Segment Open
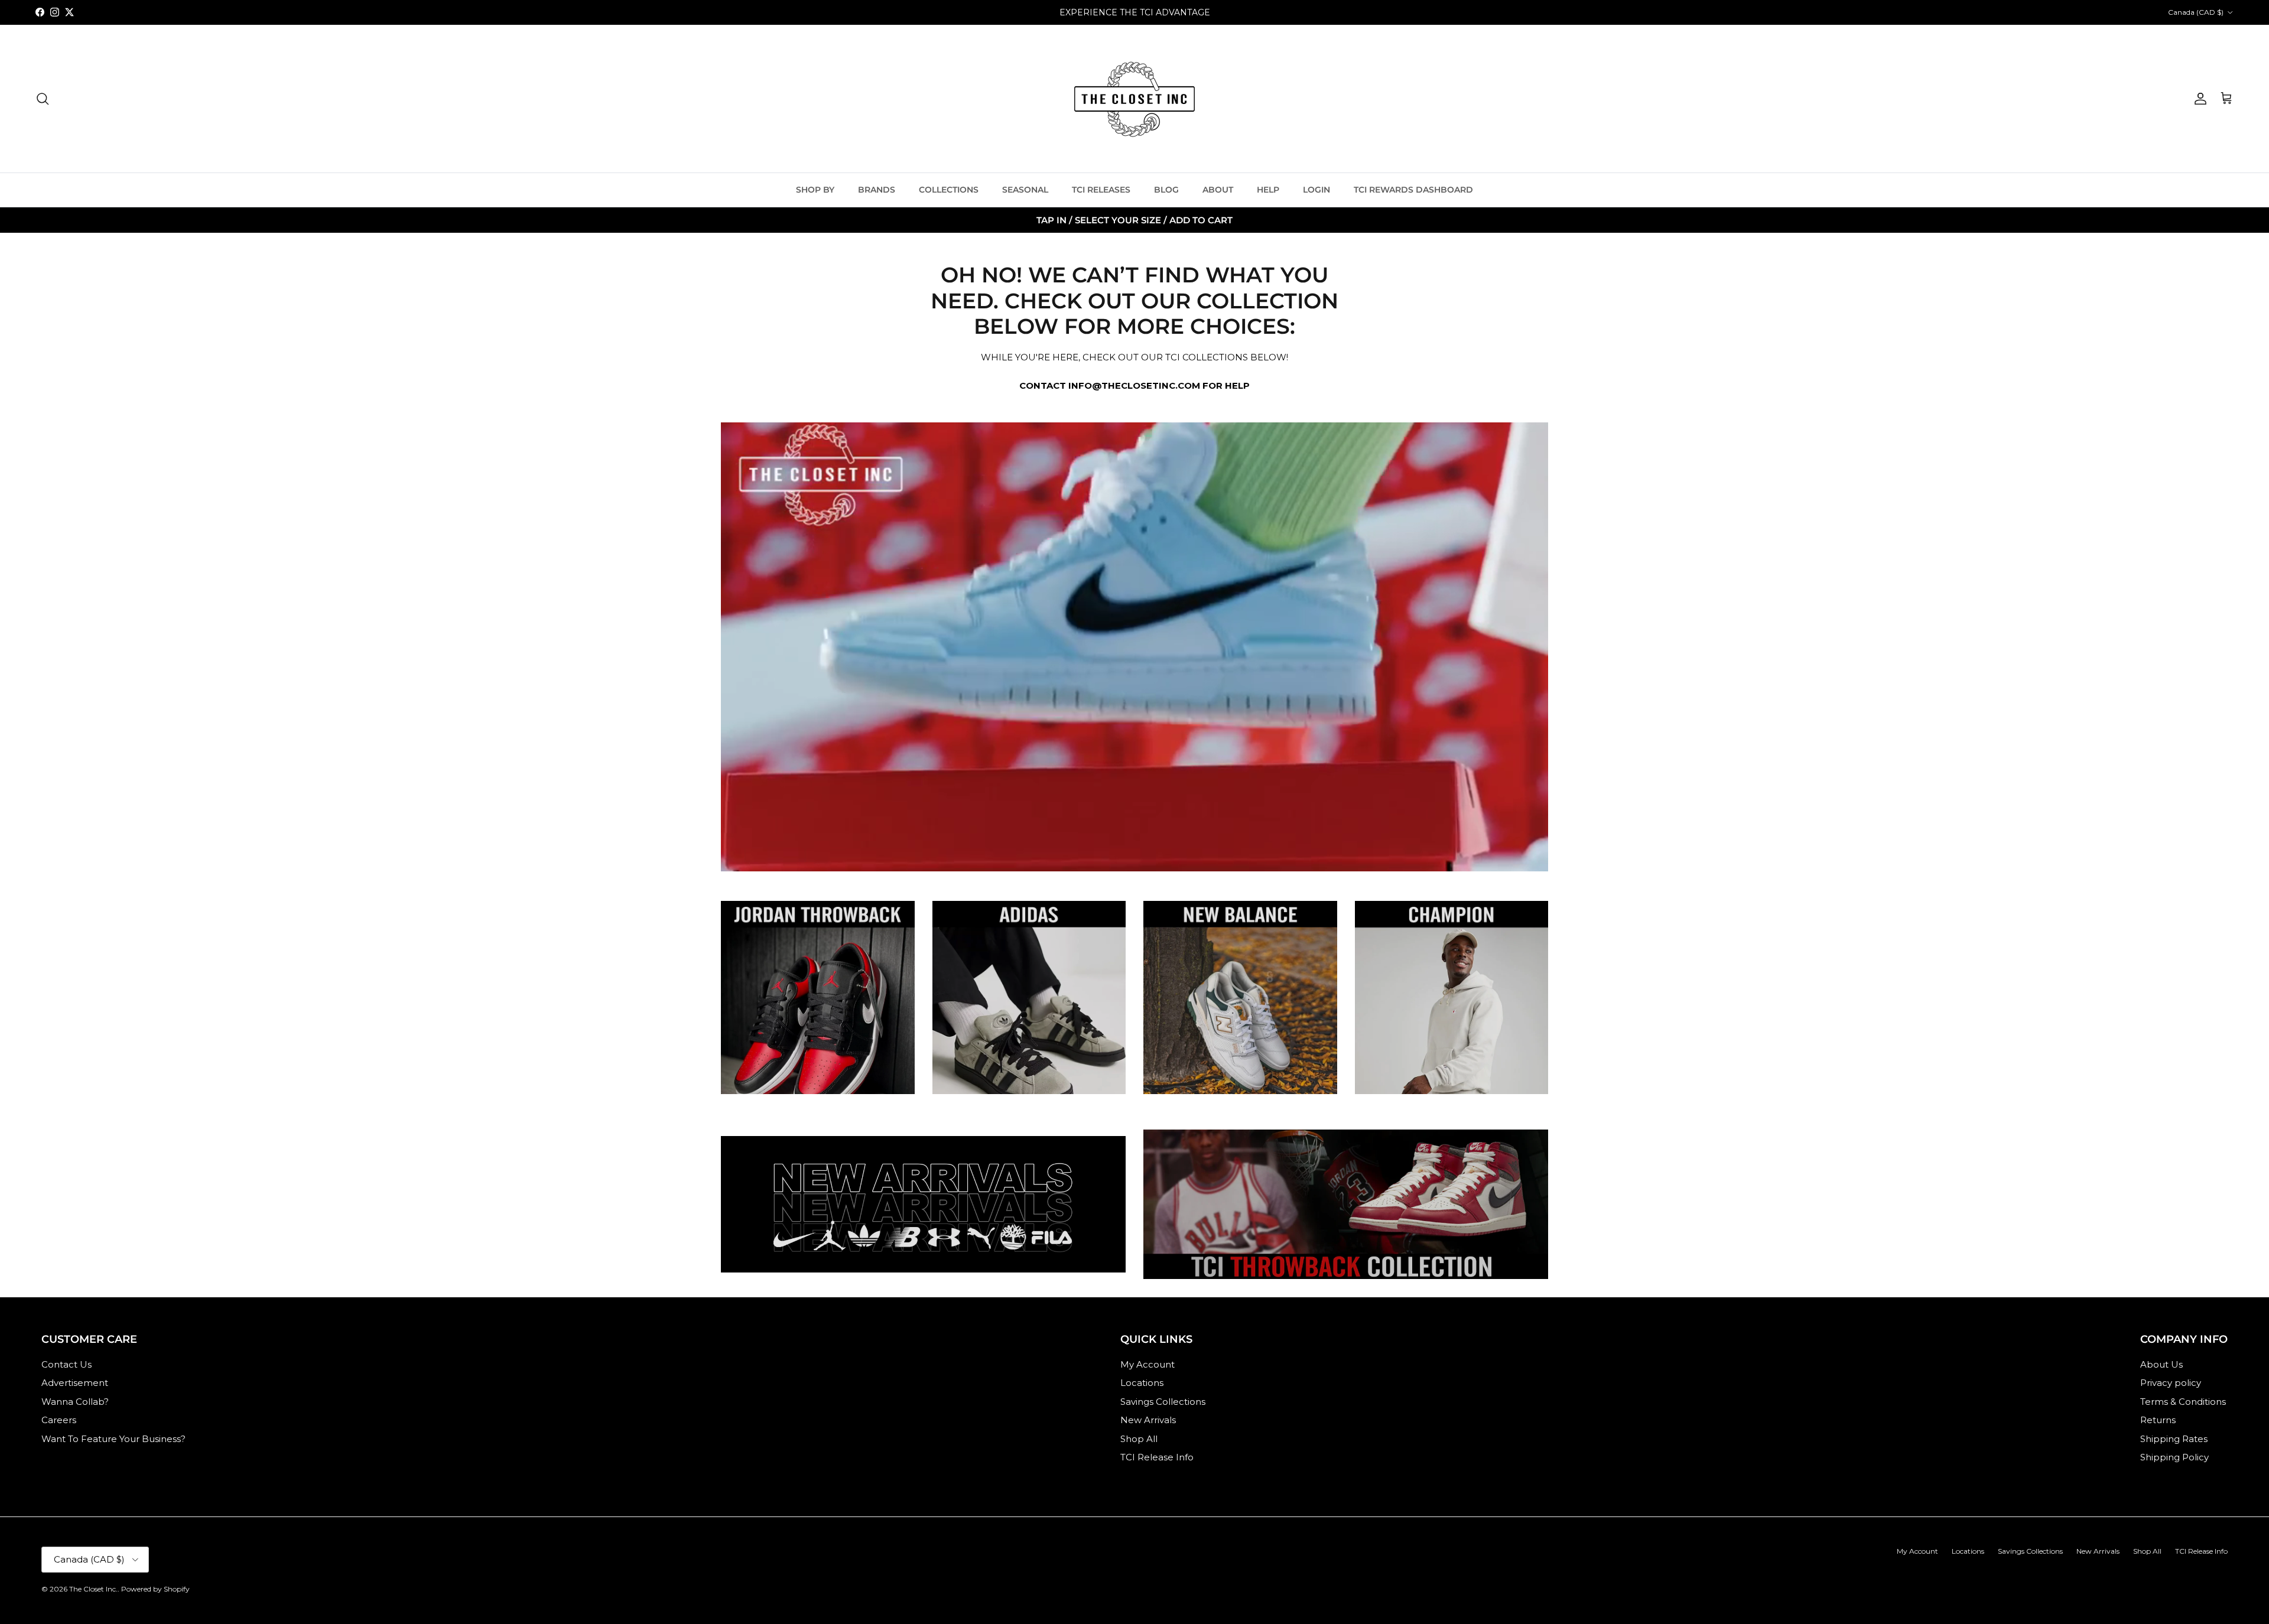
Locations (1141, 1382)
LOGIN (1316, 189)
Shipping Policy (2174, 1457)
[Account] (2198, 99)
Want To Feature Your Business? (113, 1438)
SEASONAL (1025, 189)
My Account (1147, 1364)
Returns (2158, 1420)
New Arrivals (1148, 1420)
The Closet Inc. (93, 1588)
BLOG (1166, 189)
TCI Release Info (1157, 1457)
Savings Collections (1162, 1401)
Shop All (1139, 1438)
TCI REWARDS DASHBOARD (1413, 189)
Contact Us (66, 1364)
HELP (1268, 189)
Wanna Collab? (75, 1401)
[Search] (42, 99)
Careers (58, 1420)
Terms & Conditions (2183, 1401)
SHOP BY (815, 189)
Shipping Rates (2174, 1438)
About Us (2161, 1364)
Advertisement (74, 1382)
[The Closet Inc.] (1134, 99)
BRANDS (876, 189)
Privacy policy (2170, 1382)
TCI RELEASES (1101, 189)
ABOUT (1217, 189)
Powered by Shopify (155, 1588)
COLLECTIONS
Segment Closed
Segment Open
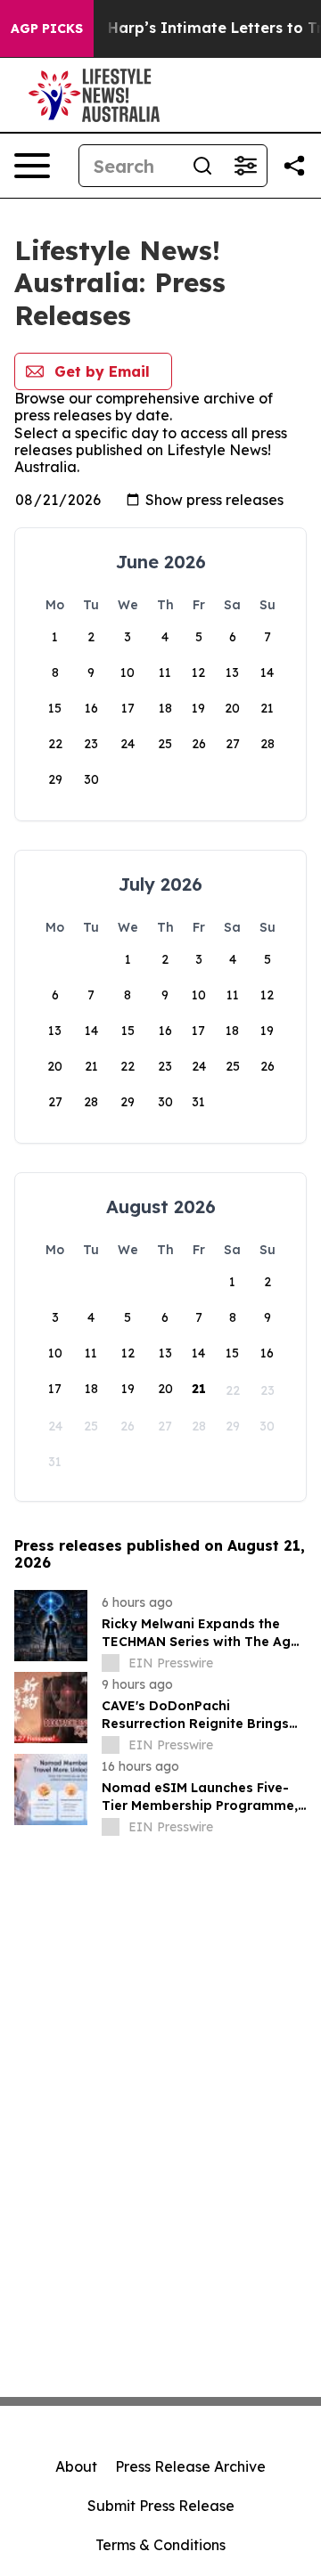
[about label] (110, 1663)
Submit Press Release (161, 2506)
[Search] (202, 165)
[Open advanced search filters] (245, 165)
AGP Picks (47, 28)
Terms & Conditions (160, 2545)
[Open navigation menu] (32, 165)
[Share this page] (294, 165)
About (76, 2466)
Segment Closed
Segment Open
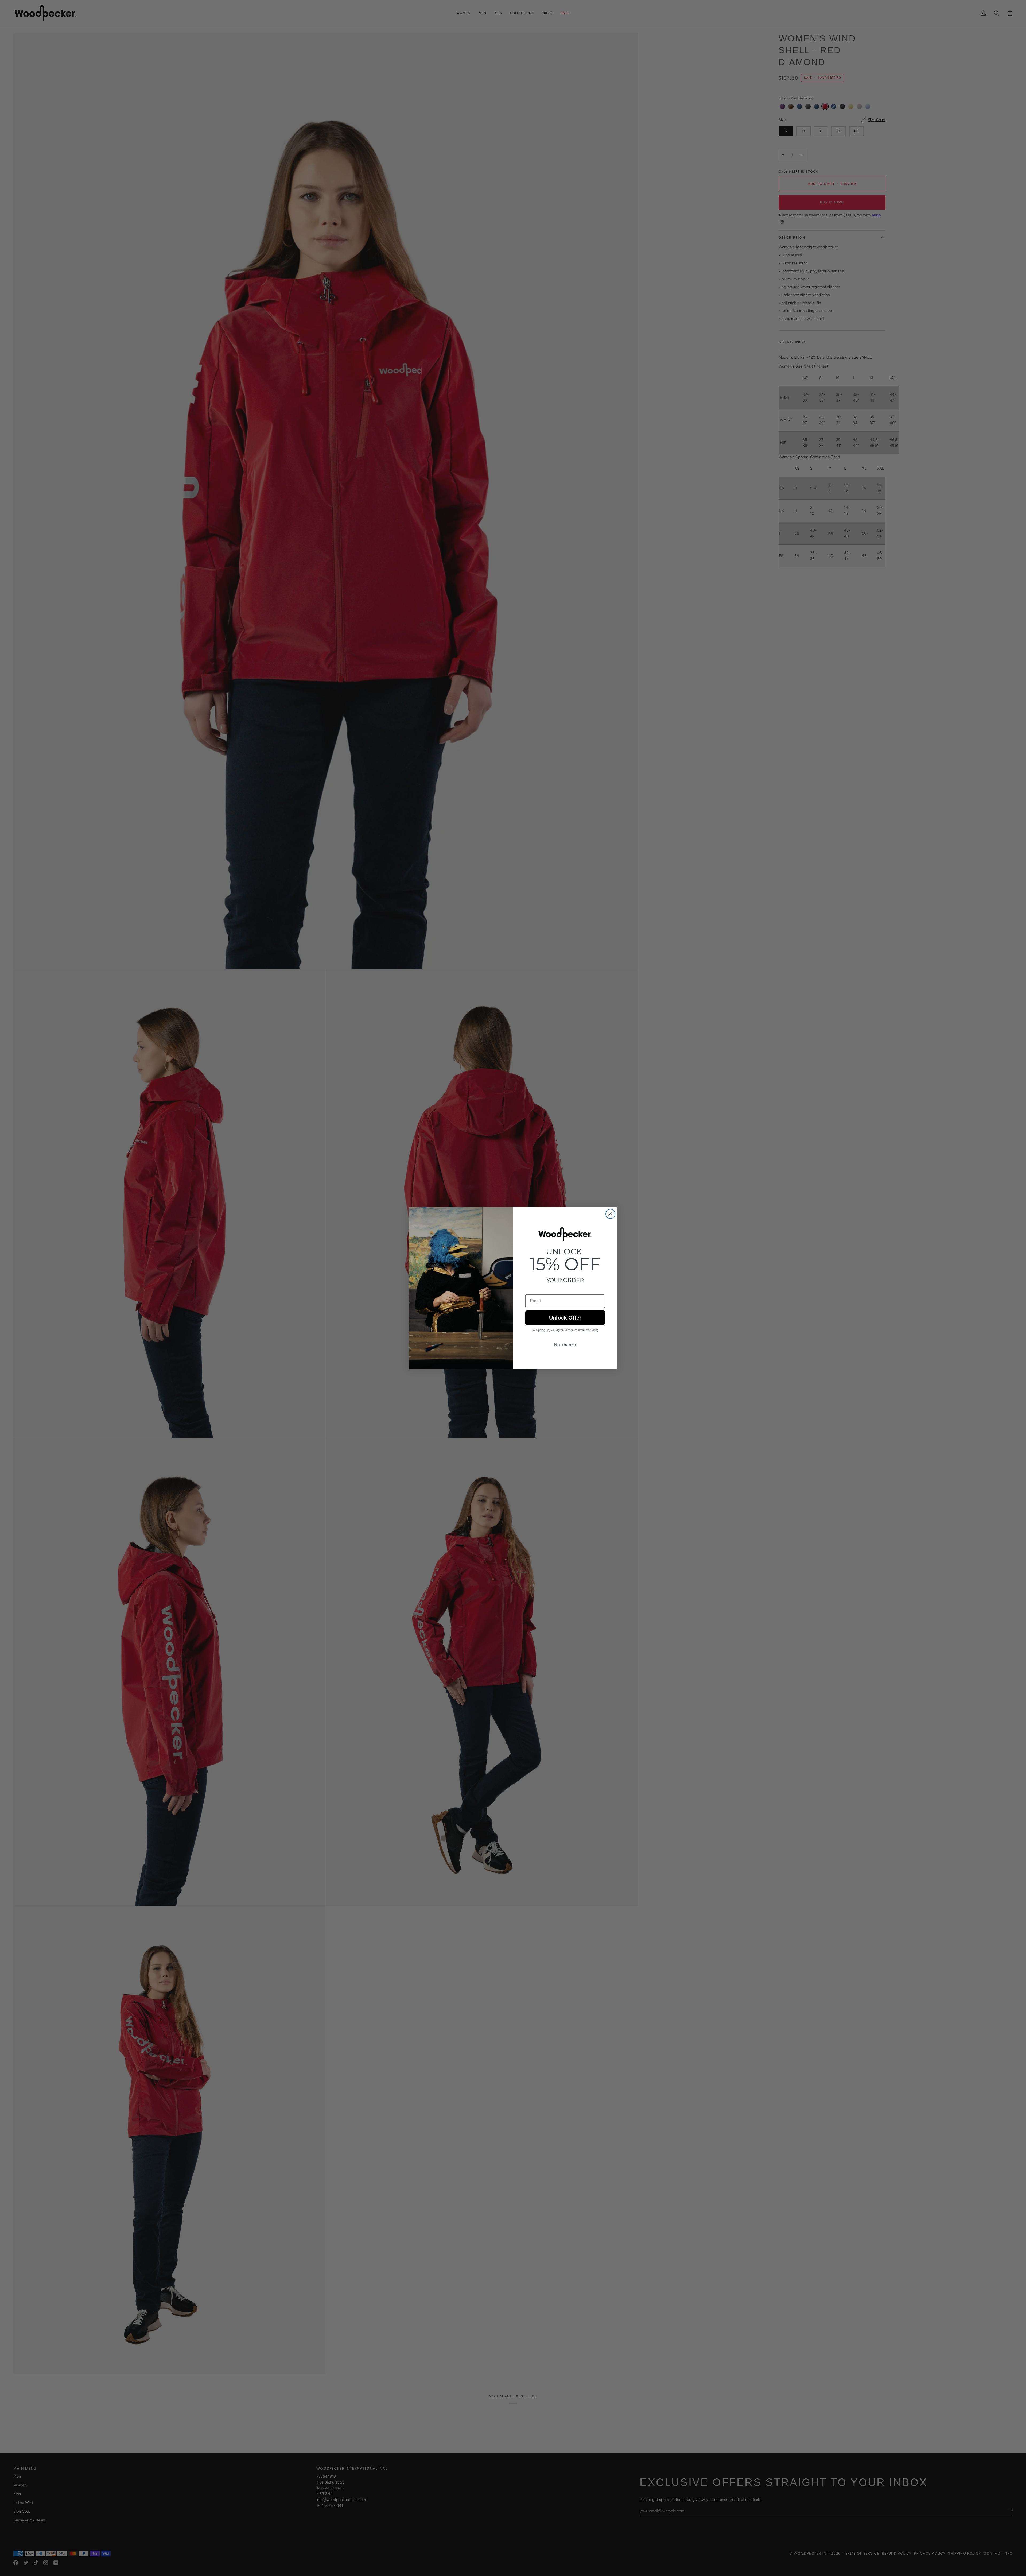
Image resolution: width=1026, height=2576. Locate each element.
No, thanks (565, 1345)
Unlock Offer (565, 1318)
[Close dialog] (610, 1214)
Segment Closed
## About this task
From the line holding "Terms & Conditions (160, 2545)" to the line holding "About (76, 2466)", inclusive, restate each line above exactly as written.

## Completed exercise
Terms & Conditions (160, 2545)
[Open navigation menu] (32, 165)
[Share this page] (294, 165)
About (76, 2466)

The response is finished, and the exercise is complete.